Work order. Begin the copy at the line containing "The height and" and end it at the final line of the material below, reproducing each line exactly, without images.

Entries provided.
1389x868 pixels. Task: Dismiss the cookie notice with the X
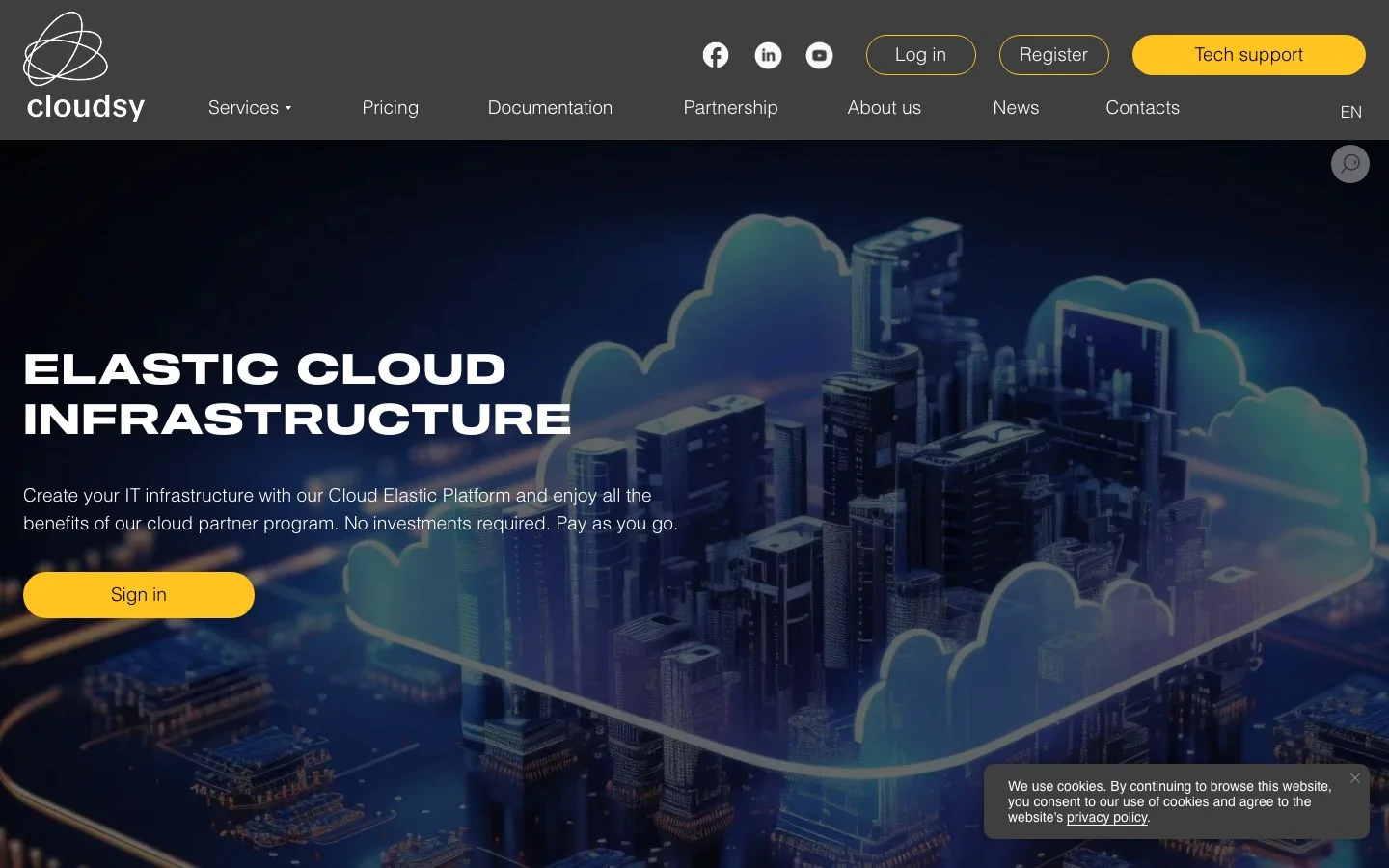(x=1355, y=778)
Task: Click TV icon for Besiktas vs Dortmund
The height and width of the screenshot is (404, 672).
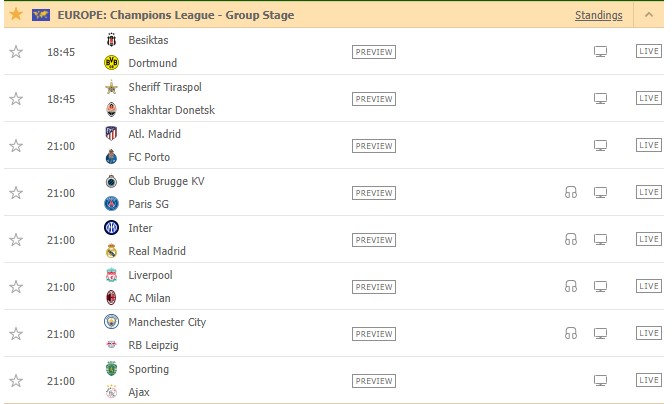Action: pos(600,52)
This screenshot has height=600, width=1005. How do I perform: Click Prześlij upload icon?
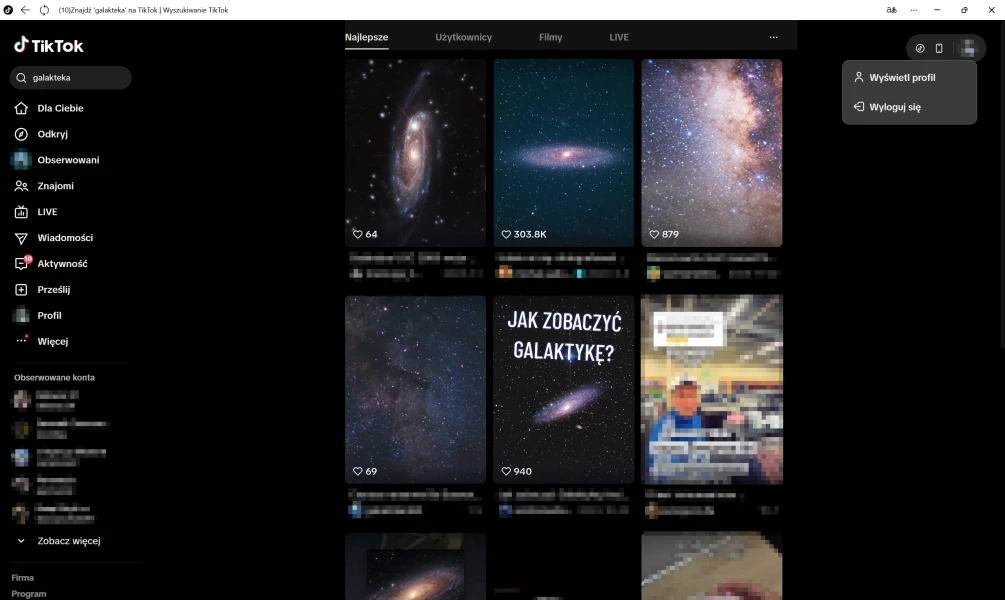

Solution to this exercise.
The height and width of the screenshot is (404, 672).
Action: pos(600,52)
This screenshot has height=600, width=1005. How do I perform: Click Prześlij upload icon?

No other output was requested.